El amor que nació en la infancia

A medida que recabé información de Cristina de Arteaga, no me sorprendió que José Antonio se fijase en ella y desease entablar una relación más allá de la amistad. Cristina encarnaba, desde su primera juventud, los mismos valores que defendió hasta su muerte el líder de la Falange: inteligencia, voluntad, ilusión, reciedumbre, valentía, entrega, cultura, compromiso, y tantos otros. José Antonio y Cristina se conocieron a principios de los años veinte, con alrededor de dieciocho años. «Era el amigo –comenta la doctora en Filosofía Araceli Cansans y de Arteaga, sobrina de Cristina de Arteaga– con el que coincidía en clase y en las reuniones sociales.

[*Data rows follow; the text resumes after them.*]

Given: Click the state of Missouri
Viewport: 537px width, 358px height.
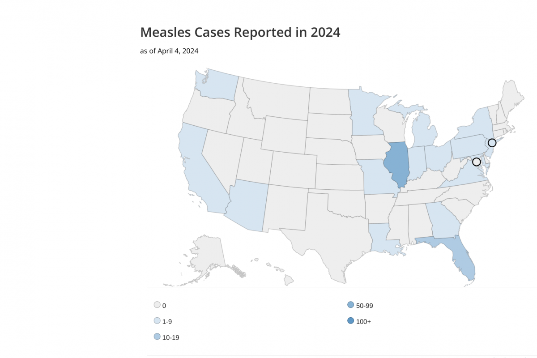Looking at the screenshot, I should coord(376,177).
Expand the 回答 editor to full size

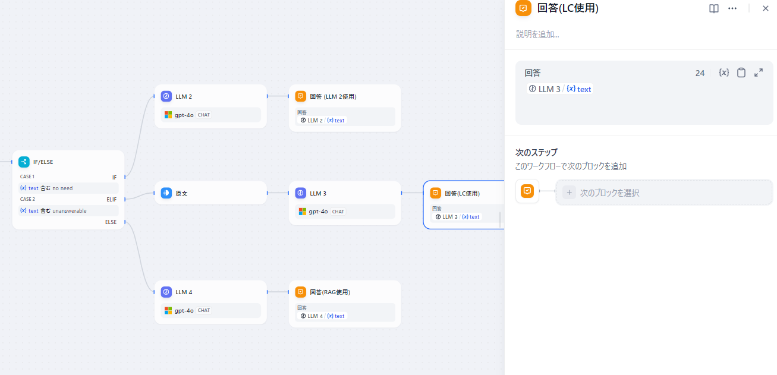point(759,73)
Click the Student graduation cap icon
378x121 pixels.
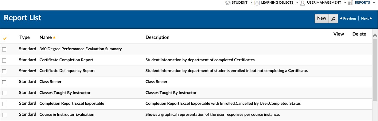(228, 3)

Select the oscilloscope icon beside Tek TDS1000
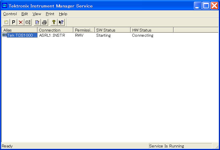(4, 35)
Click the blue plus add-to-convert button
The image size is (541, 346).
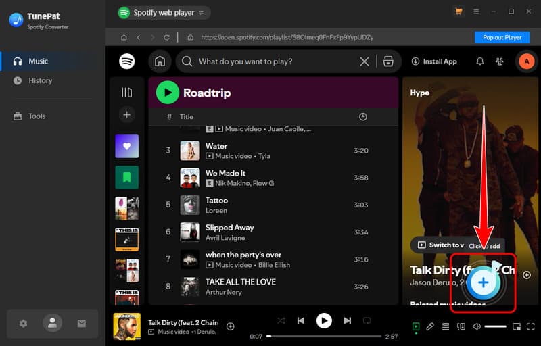click(x=483, y=283)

Hicieron juntos algunas asignaturas que hasta entonces eran comunes entre Filosofía y Derecho. Sus familias eran muy amigas, los dos tenían fuertes inquietudes sociales y políticas, de manera que lo más normal era que se enredaran a charlar allí donde se encontraran. Aún en 1981, en una entrevista en televisión a Madre Cristina, ya venerable priora, le preguntaron por este tema. Ella, no recuerdo con qué palabras, contestó la realidad: de aquella simpática amistad y camaradería no se derivó ningún amor, al menos por su parte». Araceli Casans ponía especial cuidado en matizar que su tía no profesó a José Antonio un afecto más allá de la simple amistad. «Al menos por su parte», añadía, dando a entender así que los sentimientos de él podían ser ya otra cosa.